Maybe you don’t have to “get it”. Maybe just enjoy the roll of the words and the picture they paint as all the barcodes and passenger packets stand around trying not to be all smelly and wrinkled and cranky from traveling.

jasonrec

Having spent a short, rapid-fire portion of my high tech life in the Pax Aeronautica, I think I get it. The shame comes from a shattering of the illusion, the sudden realization of the griminess and relentlessness of the traveling life, which until now seemed so important and purposeful. You are caught without a chair when the music stops, your meager belongings God-knows-where and you are naked and alone far from home. No one cares. No one will help you. The absurdity and frustration gather. Shame-inducing, yes. But at the same time, a fast track to glimpsing your humanity between the smudged lines of a drop shipped barcode.

Go Clute!

Sarah Avery

Or it may be that British culture trains people to respond to a wider array of situations with shame than American culture does? If he’d used the word embarrassment, I’d be pretty sure it was a cultural difference, but shame also got my attention as a weird word to find in that spot.

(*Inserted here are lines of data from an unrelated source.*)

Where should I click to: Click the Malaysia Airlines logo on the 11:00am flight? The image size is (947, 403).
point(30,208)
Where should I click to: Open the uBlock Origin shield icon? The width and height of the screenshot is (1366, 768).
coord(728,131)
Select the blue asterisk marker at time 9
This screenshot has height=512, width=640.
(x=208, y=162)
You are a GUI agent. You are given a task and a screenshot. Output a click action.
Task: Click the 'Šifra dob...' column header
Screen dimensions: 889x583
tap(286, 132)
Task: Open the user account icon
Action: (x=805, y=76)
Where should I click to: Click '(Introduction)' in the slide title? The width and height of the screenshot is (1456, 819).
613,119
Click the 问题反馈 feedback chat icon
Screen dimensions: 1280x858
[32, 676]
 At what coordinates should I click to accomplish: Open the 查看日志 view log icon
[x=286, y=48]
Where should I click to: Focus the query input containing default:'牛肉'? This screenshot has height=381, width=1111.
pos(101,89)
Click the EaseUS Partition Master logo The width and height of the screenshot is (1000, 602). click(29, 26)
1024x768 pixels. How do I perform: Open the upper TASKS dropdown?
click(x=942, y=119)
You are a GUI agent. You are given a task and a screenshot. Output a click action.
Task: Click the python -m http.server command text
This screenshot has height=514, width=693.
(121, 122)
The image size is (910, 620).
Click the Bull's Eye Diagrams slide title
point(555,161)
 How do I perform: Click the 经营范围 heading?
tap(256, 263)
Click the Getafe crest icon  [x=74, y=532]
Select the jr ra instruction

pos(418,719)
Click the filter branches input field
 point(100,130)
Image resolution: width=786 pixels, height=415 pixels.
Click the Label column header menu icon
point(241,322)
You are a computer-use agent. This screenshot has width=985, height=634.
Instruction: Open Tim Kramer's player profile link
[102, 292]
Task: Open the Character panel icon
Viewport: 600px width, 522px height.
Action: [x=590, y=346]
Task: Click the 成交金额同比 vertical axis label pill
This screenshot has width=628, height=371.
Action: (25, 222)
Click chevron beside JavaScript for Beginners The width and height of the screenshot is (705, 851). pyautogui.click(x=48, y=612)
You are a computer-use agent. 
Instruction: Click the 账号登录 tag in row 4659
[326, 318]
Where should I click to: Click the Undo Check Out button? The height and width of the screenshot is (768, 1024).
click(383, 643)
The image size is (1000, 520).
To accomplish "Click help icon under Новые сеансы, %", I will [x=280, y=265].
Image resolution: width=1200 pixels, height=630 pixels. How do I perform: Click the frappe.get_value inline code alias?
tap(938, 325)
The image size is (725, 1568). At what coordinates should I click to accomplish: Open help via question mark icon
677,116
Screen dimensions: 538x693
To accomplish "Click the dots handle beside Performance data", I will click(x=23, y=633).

My brain wanted to put anger in that spot in the sentence as I was reading, which (I hope) says more about my American assumptions than about my personality.

Growing up as an army brat, I got used to things going wrong in transit. If we had all the members of our family, all our ID, and enough cash for the next meal, we were okay, and everything else could be worked around. My father’s saying, when confronted with bizarre foodstuffs all over the world, was “Breakfast is whatever you happen to eat first.”

I really enjoyed Clute’s imagery, and the way he connected it to seminal texts and ideas from SF. Not sure I’d want to make a long, strenuous international trip with the persona he adopts in this passage, though.